Hypertensive urgency
Blood pressure ≥ 180/120 with no evidence of target organ damage.
Malignant hypertension and accelerated hypertension
The terms malignant hypertension and accelerated hypertension have been replaced by hypertensive urgency or hypertensive emergency.
Hypertensive encephalopathy
It is a hypertensive emergency that causes rapid and transient brain dysfunction. The brain dysfunction is clinically or radiologically evident. Clinical features are headache, nausea, vomiting, confusion, and stroke-like syndromes. Radiological evidence may be vascular edema.
All of the above are called hypertensive crises.
PRES syndrome
PRES refers to posterior reversible encephalopathy syndrome. PRES is less commonly known as “reversible posterior leukoencephalopathy syndrome” (RPLS). However, both terms may be misleading, because:
- Brain injury is not always reversible.
- Involvement is not always localized to the posterior regions of the brain, nor the white matter.
PRES is a clinicopathologic diagnosis not discovered until brain imaging modalities such as CT and MRI were widely applied.
PRES often occurs in the context of a hypertensive emergency, in which case PRES is equivalent to “hypertensive encephalopathy.”
Essential hypertension
Persistently raised blood pressure (BP) with no secondary cause identified.
Benign essential hypertension
When essential hypertension remains in its early stages for a prolonged period and without a specific known cause.
Secondary hypertension
When the cause of persistently raised blood pressure is known, common causes are PKD, CKD, OSA, Pheochromocytoma, Cushing syndrome, etc.

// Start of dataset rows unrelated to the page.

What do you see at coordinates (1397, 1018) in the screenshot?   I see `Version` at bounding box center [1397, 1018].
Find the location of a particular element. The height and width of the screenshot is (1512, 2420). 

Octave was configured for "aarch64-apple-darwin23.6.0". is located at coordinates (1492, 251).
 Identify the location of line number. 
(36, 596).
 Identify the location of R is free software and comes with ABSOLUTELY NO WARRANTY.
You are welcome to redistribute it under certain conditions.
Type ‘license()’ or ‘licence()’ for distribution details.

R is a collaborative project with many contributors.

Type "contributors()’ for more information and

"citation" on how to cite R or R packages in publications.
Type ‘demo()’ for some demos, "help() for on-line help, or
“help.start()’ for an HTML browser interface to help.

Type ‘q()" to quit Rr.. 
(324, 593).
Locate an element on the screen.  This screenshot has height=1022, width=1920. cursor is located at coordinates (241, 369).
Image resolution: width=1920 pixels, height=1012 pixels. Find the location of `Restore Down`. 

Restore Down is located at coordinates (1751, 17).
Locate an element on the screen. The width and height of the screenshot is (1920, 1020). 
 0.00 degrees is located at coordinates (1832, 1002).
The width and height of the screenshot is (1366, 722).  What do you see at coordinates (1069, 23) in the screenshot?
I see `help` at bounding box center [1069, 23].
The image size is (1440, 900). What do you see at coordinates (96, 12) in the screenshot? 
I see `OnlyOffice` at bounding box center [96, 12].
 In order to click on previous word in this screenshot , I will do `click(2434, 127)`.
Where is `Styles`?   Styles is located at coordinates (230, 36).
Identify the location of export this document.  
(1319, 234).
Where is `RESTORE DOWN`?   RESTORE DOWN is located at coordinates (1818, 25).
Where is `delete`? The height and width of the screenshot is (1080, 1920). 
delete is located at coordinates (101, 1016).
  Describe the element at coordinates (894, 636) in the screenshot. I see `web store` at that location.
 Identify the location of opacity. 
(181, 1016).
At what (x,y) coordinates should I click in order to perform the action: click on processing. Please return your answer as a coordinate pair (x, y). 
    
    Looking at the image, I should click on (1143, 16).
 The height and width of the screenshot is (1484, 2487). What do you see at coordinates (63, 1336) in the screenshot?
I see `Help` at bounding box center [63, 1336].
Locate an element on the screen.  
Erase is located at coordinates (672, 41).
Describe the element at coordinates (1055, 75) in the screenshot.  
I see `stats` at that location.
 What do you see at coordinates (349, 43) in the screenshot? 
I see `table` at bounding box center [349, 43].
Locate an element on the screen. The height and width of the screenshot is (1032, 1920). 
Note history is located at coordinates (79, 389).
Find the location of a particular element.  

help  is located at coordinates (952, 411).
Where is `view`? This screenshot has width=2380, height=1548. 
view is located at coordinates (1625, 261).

Isolated systolic hypertension
It happens when the diastolic blood pressure is less than 80 millimeters of mercury (mm Hg) and the systolic blood pressure is 130 mm Hg or higher.
Resistant hypertension
It is defined as blood pressure that remains above 140/90 mmHg despite optimal use of three antihypertensive medications of different classes, including a diuretic.
Pulmonary hypertension
Pulmonary hypertension is high blood pressure (mean pulmonary artery pressure > 25 mmHg) in the blood vessels that supply the lungs (pulmonary arteries). About 1% of people globally have pulmonary hypertension. Pulmonary hypertension makes the heart work harder than normal to pump blood into the lungs.
Portal hypertension
Portal hypertension is elevated pressure in your portal venous system. The portal vein is a major vein that leads to the liver. A pressure gradient of 6 mmHg or more between the portal and hepatic veins (or inferior vena cava) suggests the presence of portal hypertension in most cases. Portal hypertension can cause ascites, varices, and hepatic encephalopathy.